В глубине его рассудка уже не звучал привычный и безобидный шум. Теперь Уэллса преследовала круговерть на удивление отчетливых видений и острых ощущений, которые никак нельзя было счесть случайными галлюцинациями. Ни с того ни с сего он чувствовал дикий голод, неутолимую жажду либо, наоборот, такую сытость, что она нагоняла на него сонливость или, в худшем случае, вызывала неудержимую рвоту. Без всякой причины его охватывал животный страх или накрывало тяжелой плитой атавистического одиночества. Порой он видел выплывающие из пустоты лица, и они склонялись над ним с гротескными улыбками. Иногда чувствовал постыдную сырость на ягодицах, или проваливался в глубокий сон, или безутешно плакал, или невесть чему смеялся, в конце концов заражая своим смехом и Джейн… Уэллс постоянно чувствовал и видел то, что чувствует и видит младенец, лежа в колыбели или на руках у матери, но только все это повторялось до бесконечности. Как будто его внезапно заперли в комнате, заполненной летучими мышами, а те хлопали крыльями и пищали, пытаясь выбраться наружу. И это ничего общего не имело ни с неприятным чувством раздвоенности, которое испытали супруги, когда совершали прыжок в другой мир, ни с прежними блаженными розовыми снами… Это было безумие, отраженное в тысяче зеркал, поставленных одно перед другим, если вы позволите мне столь витиеватое сравнение.

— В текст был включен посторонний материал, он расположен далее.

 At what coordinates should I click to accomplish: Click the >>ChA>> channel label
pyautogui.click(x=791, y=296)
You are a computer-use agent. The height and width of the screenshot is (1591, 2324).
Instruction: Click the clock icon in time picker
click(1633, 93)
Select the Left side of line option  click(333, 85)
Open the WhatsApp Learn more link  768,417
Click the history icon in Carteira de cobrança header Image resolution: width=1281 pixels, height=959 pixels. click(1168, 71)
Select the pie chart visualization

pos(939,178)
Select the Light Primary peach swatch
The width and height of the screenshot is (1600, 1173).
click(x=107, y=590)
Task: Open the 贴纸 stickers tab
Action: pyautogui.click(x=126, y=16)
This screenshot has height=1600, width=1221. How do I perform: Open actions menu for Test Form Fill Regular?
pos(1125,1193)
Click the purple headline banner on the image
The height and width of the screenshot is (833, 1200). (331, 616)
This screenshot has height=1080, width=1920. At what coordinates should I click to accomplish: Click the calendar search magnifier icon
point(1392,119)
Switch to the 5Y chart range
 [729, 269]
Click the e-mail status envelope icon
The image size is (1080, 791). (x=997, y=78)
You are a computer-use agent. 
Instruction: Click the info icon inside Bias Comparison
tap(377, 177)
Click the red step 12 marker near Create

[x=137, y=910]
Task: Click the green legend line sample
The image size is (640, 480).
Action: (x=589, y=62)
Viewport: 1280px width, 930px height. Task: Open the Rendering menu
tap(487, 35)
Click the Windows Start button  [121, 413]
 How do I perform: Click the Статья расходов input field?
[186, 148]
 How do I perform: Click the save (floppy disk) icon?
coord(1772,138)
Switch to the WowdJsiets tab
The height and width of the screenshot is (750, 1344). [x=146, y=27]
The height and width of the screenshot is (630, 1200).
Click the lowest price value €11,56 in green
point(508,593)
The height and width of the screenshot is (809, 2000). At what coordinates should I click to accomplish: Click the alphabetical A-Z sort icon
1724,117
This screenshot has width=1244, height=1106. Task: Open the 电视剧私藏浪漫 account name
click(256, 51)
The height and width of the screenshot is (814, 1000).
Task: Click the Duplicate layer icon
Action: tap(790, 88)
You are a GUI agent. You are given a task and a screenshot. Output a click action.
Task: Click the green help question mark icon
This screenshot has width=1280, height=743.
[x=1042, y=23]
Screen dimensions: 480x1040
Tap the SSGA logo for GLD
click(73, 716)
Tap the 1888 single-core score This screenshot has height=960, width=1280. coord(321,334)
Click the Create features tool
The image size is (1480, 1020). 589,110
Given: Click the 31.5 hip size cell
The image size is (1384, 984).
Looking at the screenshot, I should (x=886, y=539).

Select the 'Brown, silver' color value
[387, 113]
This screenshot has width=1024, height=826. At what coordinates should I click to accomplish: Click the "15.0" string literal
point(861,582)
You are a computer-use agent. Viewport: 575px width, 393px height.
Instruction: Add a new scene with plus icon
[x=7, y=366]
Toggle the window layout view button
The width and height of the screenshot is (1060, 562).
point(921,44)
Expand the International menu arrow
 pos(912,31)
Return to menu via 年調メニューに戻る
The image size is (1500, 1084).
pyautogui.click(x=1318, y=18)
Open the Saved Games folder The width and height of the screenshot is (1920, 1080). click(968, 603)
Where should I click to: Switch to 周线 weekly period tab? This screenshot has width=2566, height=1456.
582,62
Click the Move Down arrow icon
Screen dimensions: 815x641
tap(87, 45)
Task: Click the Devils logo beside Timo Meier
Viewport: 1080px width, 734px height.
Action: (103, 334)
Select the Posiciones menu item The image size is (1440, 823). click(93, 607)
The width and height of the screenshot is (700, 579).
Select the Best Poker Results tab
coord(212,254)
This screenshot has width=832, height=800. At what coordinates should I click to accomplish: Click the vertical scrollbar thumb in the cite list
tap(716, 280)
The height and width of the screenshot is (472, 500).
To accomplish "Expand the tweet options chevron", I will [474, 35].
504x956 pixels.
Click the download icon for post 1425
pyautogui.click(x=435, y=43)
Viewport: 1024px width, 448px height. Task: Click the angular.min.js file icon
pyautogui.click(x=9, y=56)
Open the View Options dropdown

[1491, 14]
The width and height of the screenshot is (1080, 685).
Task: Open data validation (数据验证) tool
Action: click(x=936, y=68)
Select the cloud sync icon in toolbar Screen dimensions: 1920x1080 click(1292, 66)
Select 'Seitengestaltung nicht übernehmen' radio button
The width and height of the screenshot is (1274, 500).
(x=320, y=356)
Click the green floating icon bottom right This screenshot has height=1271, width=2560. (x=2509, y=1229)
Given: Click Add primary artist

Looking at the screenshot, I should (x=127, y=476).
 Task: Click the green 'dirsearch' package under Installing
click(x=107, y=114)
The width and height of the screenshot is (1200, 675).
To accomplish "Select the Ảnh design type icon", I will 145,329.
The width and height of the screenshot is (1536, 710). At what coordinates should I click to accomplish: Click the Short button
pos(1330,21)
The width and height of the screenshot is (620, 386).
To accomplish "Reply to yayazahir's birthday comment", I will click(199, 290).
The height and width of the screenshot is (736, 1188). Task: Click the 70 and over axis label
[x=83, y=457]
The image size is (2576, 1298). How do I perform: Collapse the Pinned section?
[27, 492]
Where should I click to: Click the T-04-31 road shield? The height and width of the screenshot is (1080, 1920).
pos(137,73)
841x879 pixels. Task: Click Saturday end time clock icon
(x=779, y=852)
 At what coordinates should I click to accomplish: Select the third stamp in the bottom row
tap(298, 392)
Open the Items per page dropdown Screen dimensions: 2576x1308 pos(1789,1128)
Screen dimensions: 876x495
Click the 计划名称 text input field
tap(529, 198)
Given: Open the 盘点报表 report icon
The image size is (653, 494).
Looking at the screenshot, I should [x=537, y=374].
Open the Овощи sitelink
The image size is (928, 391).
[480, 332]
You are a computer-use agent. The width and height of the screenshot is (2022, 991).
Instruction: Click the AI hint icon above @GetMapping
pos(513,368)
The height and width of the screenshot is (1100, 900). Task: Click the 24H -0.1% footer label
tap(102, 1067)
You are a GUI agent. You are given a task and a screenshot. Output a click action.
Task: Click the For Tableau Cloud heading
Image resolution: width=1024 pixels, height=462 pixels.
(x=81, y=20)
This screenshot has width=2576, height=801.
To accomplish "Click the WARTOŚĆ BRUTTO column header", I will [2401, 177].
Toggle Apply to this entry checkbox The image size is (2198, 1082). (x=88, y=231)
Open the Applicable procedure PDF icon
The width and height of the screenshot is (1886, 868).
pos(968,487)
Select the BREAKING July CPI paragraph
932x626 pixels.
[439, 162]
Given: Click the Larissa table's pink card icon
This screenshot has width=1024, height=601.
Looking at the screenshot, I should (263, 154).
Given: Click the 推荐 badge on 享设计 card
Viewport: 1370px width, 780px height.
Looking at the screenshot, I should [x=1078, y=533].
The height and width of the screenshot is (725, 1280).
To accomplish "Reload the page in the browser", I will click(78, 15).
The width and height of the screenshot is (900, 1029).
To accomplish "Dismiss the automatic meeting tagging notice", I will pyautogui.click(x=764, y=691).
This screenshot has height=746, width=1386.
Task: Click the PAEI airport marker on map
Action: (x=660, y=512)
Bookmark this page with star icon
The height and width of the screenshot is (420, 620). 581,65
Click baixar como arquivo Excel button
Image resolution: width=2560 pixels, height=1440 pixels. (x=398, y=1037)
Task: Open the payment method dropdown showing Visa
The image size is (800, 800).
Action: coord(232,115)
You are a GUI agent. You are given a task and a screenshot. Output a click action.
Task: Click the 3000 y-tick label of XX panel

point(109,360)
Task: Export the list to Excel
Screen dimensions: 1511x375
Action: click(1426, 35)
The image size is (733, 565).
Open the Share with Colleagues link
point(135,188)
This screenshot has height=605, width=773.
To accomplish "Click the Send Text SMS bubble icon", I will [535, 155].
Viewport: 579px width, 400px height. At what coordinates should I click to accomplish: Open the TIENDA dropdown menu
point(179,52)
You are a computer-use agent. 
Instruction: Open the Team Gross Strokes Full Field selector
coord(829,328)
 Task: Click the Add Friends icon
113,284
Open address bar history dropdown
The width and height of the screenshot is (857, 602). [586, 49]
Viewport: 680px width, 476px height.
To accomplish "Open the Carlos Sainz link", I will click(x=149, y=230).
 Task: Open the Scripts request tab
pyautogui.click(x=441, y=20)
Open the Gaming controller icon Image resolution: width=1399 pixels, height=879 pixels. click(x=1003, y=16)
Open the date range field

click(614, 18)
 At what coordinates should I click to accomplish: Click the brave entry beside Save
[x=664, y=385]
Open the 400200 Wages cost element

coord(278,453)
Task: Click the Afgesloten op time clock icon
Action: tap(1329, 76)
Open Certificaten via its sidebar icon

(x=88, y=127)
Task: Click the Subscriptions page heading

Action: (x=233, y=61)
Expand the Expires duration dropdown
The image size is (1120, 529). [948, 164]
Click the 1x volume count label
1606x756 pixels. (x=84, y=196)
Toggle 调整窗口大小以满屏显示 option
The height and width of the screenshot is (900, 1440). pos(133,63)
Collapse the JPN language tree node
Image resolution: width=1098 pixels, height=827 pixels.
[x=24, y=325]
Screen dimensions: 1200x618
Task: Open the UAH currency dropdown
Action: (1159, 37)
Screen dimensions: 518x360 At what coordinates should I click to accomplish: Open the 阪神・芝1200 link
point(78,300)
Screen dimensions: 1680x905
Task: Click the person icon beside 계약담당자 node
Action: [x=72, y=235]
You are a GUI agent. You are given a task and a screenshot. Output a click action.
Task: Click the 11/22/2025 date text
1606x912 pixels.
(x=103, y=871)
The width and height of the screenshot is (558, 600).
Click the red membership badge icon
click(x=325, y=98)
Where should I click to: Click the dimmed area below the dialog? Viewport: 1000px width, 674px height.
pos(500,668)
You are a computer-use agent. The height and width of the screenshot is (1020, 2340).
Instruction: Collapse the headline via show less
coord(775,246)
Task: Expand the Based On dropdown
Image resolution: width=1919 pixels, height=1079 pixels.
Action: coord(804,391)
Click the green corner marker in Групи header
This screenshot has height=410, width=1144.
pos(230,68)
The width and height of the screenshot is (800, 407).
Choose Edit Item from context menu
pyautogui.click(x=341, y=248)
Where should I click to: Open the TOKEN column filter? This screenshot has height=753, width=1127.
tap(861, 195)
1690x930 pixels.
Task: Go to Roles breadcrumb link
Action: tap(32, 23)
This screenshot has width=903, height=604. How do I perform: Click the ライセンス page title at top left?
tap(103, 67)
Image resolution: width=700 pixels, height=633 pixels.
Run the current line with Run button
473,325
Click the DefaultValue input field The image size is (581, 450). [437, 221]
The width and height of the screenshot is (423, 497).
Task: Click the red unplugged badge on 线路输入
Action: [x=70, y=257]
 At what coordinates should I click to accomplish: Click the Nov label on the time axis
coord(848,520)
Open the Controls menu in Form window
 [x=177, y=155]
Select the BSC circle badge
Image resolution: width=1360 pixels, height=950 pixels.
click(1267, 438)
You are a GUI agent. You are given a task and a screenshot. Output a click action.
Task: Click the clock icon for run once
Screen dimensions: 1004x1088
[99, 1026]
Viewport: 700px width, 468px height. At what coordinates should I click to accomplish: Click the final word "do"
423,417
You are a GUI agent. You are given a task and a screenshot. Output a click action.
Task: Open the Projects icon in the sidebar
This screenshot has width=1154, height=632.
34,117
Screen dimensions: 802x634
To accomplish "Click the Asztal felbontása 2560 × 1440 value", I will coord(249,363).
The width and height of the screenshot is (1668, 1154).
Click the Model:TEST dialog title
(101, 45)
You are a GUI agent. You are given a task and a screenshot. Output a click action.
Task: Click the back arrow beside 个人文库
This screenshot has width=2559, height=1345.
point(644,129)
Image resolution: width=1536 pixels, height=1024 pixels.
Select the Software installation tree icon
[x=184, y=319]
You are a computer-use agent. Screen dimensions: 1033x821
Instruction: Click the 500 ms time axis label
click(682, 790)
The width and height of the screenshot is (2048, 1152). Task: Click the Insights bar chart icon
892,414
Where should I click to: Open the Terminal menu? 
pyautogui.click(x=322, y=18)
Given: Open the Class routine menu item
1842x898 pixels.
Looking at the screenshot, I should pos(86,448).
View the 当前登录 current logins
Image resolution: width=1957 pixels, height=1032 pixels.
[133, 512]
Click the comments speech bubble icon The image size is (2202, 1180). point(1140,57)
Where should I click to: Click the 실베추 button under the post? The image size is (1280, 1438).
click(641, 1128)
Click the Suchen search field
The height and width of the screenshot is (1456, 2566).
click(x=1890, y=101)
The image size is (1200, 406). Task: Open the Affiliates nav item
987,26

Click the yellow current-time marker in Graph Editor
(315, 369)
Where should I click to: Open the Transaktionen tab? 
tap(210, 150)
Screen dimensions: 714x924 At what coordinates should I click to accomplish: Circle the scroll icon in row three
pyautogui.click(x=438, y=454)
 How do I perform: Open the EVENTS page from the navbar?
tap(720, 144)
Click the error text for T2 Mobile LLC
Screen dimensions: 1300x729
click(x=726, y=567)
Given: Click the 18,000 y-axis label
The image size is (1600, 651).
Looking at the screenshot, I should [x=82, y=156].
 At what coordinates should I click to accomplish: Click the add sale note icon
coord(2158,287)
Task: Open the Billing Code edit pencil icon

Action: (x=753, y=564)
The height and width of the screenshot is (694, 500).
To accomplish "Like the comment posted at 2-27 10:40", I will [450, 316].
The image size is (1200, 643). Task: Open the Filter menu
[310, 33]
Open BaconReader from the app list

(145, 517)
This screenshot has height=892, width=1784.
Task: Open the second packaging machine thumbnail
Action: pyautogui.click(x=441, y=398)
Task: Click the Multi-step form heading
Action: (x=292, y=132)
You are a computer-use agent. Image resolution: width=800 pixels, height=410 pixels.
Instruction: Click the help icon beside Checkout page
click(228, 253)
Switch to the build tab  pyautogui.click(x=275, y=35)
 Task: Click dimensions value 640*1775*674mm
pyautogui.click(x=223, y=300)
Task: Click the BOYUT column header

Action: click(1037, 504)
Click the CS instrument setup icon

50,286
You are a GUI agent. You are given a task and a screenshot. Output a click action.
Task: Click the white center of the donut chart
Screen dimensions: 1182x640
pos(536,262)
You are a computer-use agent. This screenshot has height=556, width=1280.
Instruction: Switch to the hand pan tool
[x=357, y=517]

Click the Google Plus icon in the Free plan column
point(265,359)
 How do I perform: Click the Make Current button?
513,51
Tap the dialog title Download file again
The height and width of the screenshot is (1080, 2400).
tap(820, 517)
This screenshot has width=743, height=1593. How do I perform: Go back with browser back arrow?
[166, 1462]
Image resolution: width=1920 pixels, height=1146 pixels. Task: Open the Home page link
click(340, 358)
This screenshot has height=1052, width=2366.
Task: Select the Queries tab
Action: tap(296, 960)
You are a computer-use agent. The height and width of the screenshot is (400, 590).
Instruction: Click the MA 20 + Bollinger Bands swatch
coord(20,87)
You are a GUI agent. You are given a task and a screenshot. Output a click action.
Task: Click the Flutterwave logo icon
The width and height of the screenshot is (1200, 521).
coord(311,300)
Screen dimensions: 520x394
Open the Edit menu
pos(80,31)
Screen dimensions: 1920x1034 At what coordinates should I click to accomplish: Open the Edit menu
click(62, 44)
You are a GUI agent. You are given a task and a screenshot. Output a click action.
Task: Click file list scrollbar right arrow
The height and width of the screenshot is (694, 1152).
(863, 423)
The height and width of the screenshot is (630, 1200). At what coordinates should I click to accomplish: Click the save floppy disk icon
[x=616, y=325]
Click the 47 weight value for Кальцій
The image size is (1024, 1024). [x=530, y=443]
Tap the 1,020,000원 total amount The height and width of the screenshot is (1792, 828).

К счастью, их друг Доджсон проявил весьма похвальную предусмотрительность, о чем они узнали лишь через месяц после его смерти. Он назначил их наследниками авторских прав на свои произведения – “как справедливое вознаграждение за блестящие идеи, которые они дарили мне незабываемыми золотыми полуднями”. Почему Чарльз принял такое решение именно перед путешествием в Европу, осталось для них загадкой, однако полученные деньги позволили Уэллсам пережить ужасные испытания, не зная нужды.
Джорджу из-за описанных выше приступов пришлось оставить не без труда добытую преподавательскую должность в одной из школ Бромли, его родного города. Благодаря наследству они могли продолжать платить за домик, снятый в ближайшей деревне Севеноукс. В ту пору Джейн стала для своего мужа всем – матерью, подругой, женой, а в общем и целом – той самой сильной рукой, что надежно удерживала его на краю пропасти, не давая туда свалиться. Кроме того, как они поняли, им здорово повезло: Джейн была на шесть лет моложе Джорджа, а значит, пока подобные муки ей не грозили. И в должный час уже рука Уэллса удерживала Джейн на краю пропасти, так хорошо ему знакомой.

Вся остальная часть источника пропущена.